- _Action item_: For the material below, return exactly the lines starting at the line containing "Click the double-dash signature separator" and ending at the line containing "Open the Tomorrow", both ends included, and no others.

- _Dataset content_:
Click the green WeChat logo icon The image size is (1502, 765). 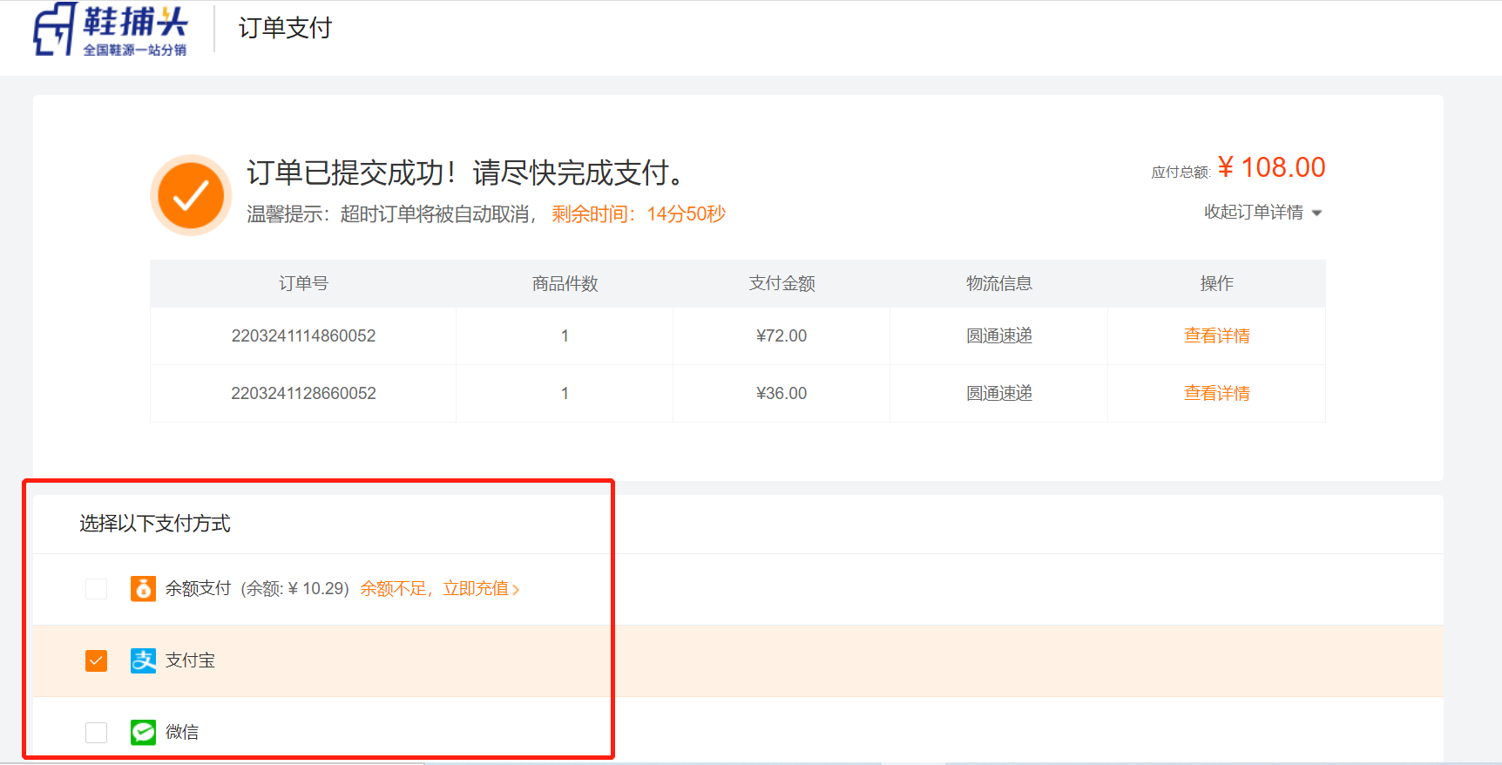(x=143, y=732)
...
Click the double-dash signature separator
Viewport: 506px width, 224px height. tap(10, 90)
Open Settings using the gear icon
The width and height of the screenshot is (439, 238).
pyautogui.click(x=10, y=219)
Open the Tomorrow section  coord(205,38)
--
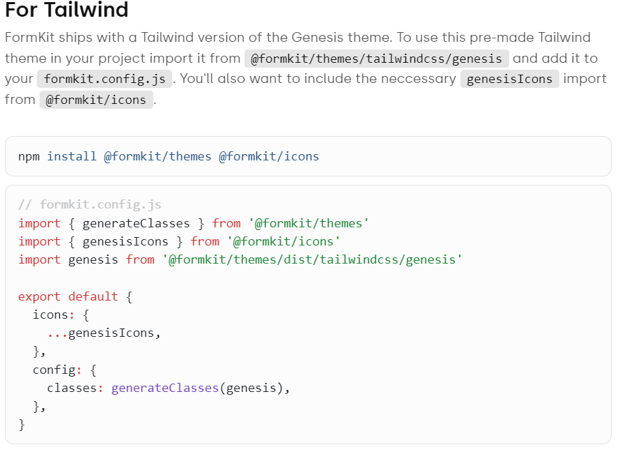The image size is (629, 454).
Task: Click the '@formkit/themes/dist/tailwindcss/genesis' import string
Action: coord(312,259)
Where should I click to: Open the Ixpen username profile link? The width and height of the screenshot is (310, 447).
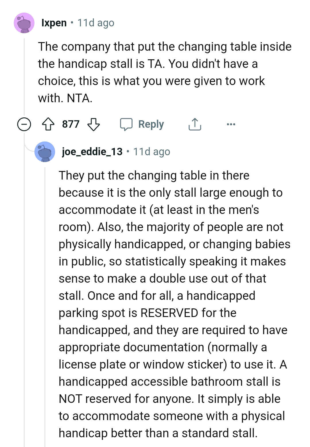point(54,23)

- _Exercise answer_:
Click the double-dash signature separator
Viewport: 506px width, 224px height. tap(10, 90)
Open Settings using the gear icon
The width and height of the screenshot is (439, 238).
pyautogui.click(x=10, y=219)
Open the Tomorrow section  coord(205,38)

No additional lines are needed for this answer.